Besiegelung der Zusammenarbeit mit der ehemaligen Synagoge Obernbreit

In der letzten Woche erfolgte die feierliche Unterzeichnung der Vereinbarung zur Zusammenarbeit zwischen dem Gymnasium Marktbreit und dem Förderverein ehemalige Synagoge Obernbreit durch den Schulleiter des Gymnasiums Toni Gernert und den Vorsitzenden des Fördervereins Friedrich Heidecker.
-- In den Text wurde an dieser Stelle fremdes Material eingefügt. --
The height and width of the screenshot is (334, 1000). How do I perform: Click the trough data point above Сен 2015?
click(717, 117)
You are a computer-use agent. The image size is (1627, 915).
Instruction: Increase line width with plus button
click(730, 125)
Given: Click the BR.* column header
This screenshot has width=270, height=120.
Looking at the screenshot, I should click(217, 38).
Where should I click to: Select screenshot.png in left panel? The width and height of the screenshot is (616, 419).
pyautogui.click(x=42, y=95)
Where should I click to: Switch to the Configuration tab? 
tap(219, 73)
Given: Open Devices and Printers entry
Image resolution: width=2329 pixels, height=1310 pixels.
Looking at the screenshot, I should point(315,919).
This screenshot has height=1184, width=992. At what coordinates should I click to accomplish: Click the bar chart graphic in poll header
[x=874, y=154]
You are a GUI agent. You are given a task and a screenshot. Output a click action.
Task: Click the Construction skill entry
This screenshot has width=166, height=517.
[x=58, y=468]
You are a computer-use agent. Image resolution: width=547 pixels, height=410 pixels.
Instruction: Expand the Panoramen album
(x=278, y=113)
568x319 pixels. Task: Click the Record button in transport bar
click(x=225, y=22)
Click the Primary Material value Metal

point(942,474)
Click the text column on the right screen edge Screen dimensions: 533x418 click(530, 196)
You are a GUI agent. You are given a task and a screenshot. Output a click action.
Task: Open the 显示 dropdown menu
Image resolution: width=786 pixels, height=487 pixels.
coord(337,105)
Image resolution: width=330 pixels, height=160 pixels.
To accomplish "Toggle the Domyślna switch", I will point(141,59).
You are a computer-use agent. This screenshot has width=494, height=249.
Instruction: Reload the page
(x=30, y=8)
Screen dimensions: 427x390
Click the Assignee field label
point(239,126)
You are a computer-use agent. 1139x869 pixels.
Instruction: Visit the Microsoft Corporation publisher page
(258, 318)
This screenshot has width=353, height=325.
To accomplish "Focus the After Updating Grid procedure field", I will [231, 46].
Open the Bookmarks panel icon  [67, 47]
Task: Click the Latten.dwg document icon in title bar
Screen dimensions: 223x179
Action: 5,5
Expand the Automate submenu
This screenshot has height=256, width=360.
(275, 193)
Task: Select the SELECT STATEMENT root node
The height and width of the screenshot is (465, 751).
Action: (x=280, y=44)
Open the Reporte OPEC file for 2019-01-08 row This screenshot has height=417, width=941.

In einer kleinen Feierstunde haben sich die Vertreter des Gymnasiums Marktbreit sowie der Vorsitzende des Fördervereins Friedrich Heidecker am Gymnasium Marktbreit zusammengefunden, um ihre gemeinsame Zusammenarbeit zu besiegeln. Es waren neben der Schulleitung und den Schülerinnen und Schülern der zehnten Klassen auch Peter Wesselowsky als stellvertretender Vorsitzender des Fördervereins des Gymnasiums Marktbreit sowie Vertreterinnen des Elternbeirats anwesend, um gemeinsam die Besiegelung der Zusammenarbeit zu begehen. Als Redner konnte Prof. Dr. Klaus Reder vom Lehrstuhl für Europäische Ethnologie und Volkskunde der Universität Würzburg gewonnen werden, der den Anwesenden einen Vortrag zur Geschichte des Markbreiter Raums im 19. Jahrhundert und zur Bedeutung des Judentums in dieser Zeit hielt. Er stellte den ethnographischen Teil eines so genannten Physikatsberichts vor. Es handelt sich dabei um Erhebungen, die von allen Amtsärzten Bayerns gleichmäßig abgefasst wurden und unter anderem Fragen zum Gesundheitszustand, zu den Wohnverhältnissen und den Ernährungs- und Kleidungsgewohnheiten der Bevölkerung beantworteten. Prof. Dr. Reder analysierte für die Zuhörer den Physikatsbericht von Marktbreit, der im Jahre 1855 erhoben wurde. Dabei war unter anderem sehr interessant, dass aus den differenzierten Schilderungen der Verhaltensweisen von Katholiken, Lutheranern und Juden hervorging, dass alle Religionen ohne Probleme und ohne gegenseitige Diskriminierung zusammenlebten.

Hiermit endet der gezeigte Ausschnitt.